### Work instructions
Each of the entries should be retyped precisely as it appears.

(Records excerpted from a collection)
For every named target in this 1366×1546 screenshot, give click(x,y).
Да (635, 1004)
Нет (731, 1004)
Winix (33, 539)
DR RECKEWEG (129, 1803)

### Answer box
For every named target in this 1366×1546 screenshot, give click(x,y).
Да (635, 1004)
Нет (731, 1004)
Winix (33, 539)
DR RECKEWEG (129, 1803)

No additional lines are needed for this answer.